DIY cinema is nothing new – from Steven Spielberg to Peter Jackson to all that ex-mumblecore lot currently cluttering up the US indie scene, countless filmmaking careers have their roots in somebody’s garden shed, or its New York loft equivalent. But few filmmakers have taken the idea of independence to heart in quite the same way as Don Hertzfeldt, Austin, Texas’s very own one-man animation studio-cum-distribution network. Hertzfeldt doesn’t just write and direct his own movies, he also animates them, soundtracks them, performs the voices, takes them on worldwide festival tours, packages them up on DVD and sells them on his own website. What’s more, he does all this without a penny of corporate sponsorship, one of the world’s only filmmakers to live and work in total creative freedom.

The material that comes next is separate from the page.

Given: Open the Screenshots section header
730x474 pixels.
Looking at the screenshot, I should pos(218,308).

The downside of all this is that, although Hertzfeldt’s name is sacred in animation geek circles, his films haven’t managed to find the wide exposure they so richly deserve. His first almost-feature-film, the 65-minute masterpiece It’s Such A Beautiful Day, was given a limited run in the US last year to widespread critical acclaim: critics from The New York Times to The Village Voice queued up to lavish it with praise, while The Onion’s AV Club website placed it as one of the year’s top ten. But outside America, exposure has been limited to a handful of festival screenings.

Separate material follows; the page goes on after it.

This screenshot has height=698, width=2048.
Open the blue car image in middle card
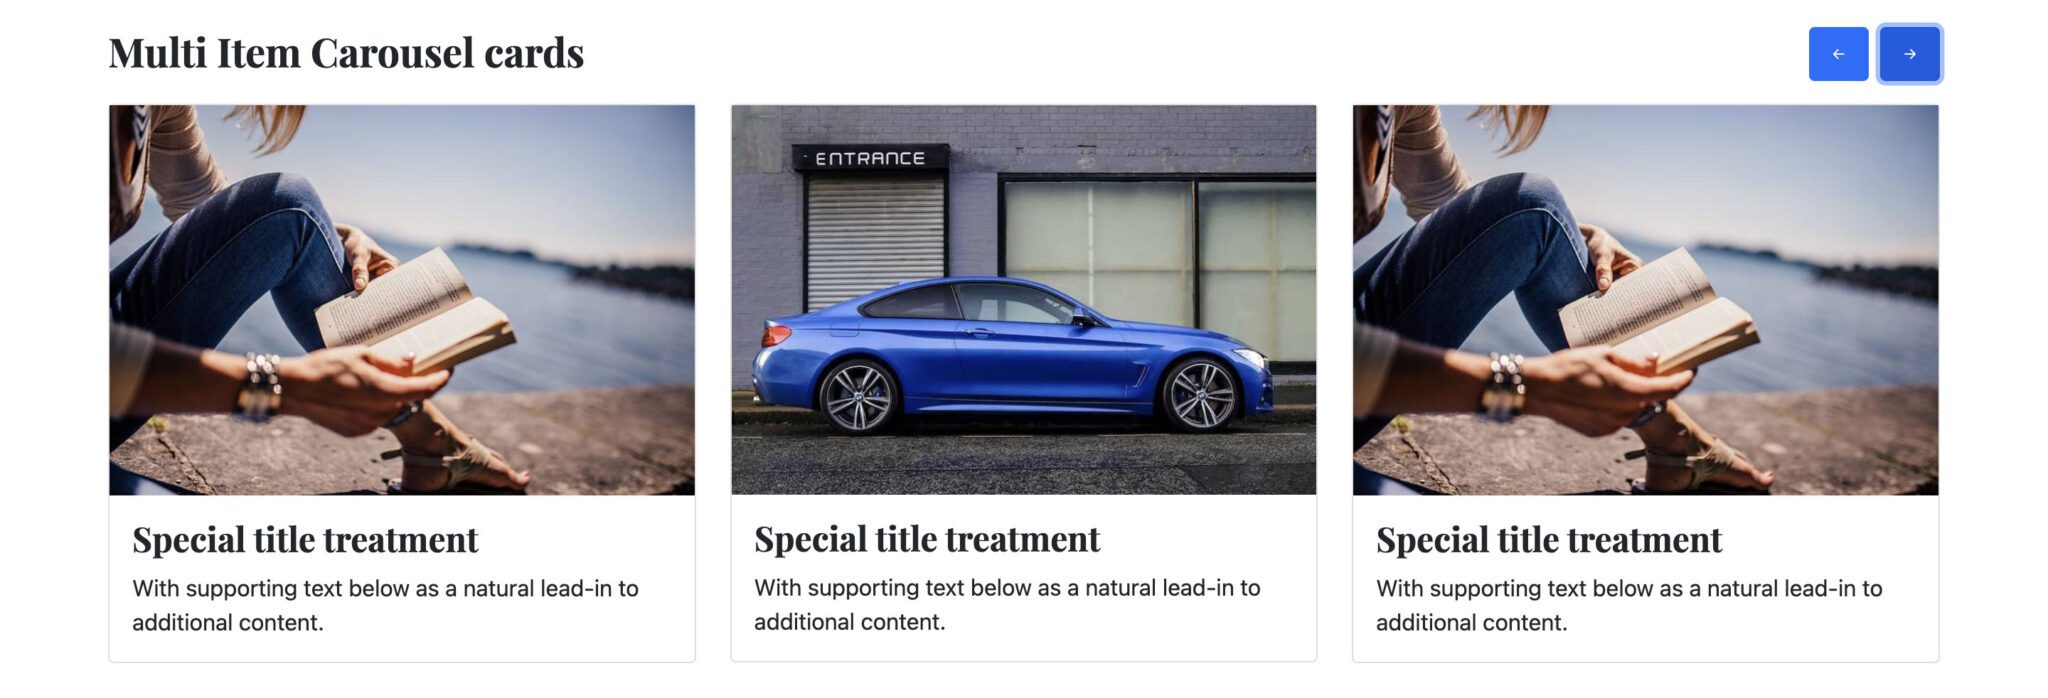tap(1023, 300)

That’s set to change this month, as the ICA cinema presents a one-week run of the film, plus a whole evening dedicated to Hertzfeldt’s remarkable early shorts taking place this Friday, May 3 (further details below). Taken as a whole, these films represent one of modern cinema’s most cohesive and idiosyncratic bodies of work, as a series of hapless stick-figure heroes struggle with an achingly familiar and relatable set of modern-world problems: isolation, corporate exploitation, mental breakdown, the loss of love and the search for meaning.
Hertzfeldt’s most famous work – and the word is used cautiously – has to be Rejected, the 2000 short which won his first (and, thus far, only) Oscar nomination. Leaving university with four increasingly smart and unusual cartoons – Ah, ‘L’Amour! (1995), Genre (1996), Lily And Jim (1997) and the hilariously despicable Billy’s Balloon (1998) – under his belt, Hertzfeldt was immediately set upon by the advertising community and pestered to lend his vision to their latest marketing scheme. Turning down every offer (and indeed suing at least one company for creative property infringement), he instead came up with Rejected, a ferocious sideswipe against corporate America in which a young animator named Don Hertzfeldt, crushed by rejections from major advertising firms, begins to lose his mind, the dividing line between his own reality and that of his work becoming increasingly frayed.

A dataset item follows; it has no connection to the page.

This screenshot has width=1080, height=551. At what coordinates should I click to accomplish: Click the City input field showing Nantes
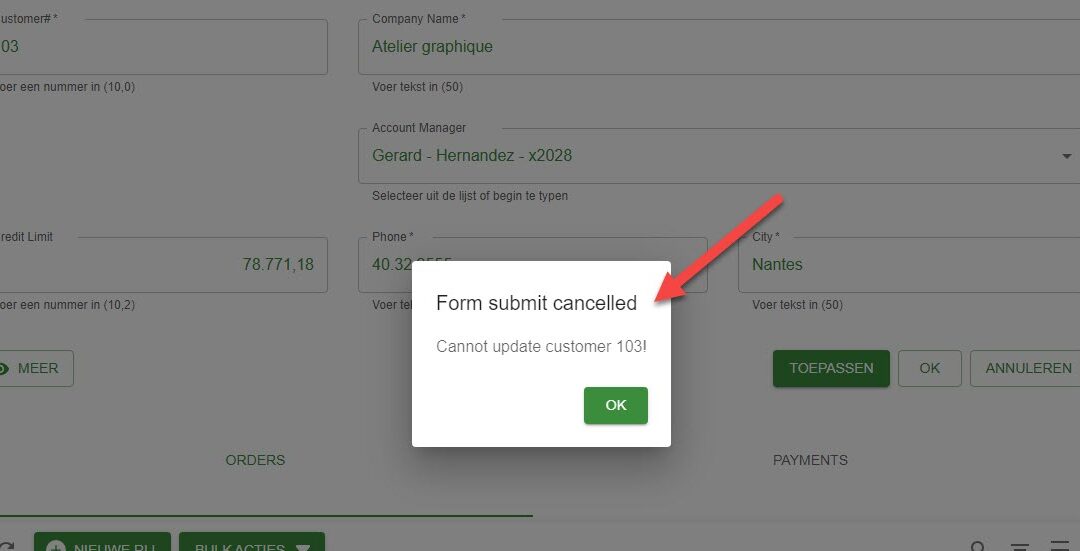pos(909,264)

His next film was another leap forward: as its title suggests, 2005’s The Meaning of Life is not so much a comic short (though there is plenty of humour in it), and more an effort to boil down the entirety of human existence (and life on other planets, to boot) into twelve head-frying minutes. Commonly compared to 2001 and Terence Malick, The Meaning of Life uses optical effects, trick photography and stick-figure animation (Hertzfeldt is avowedly anti-digital) to track our species from the oceans to the stars.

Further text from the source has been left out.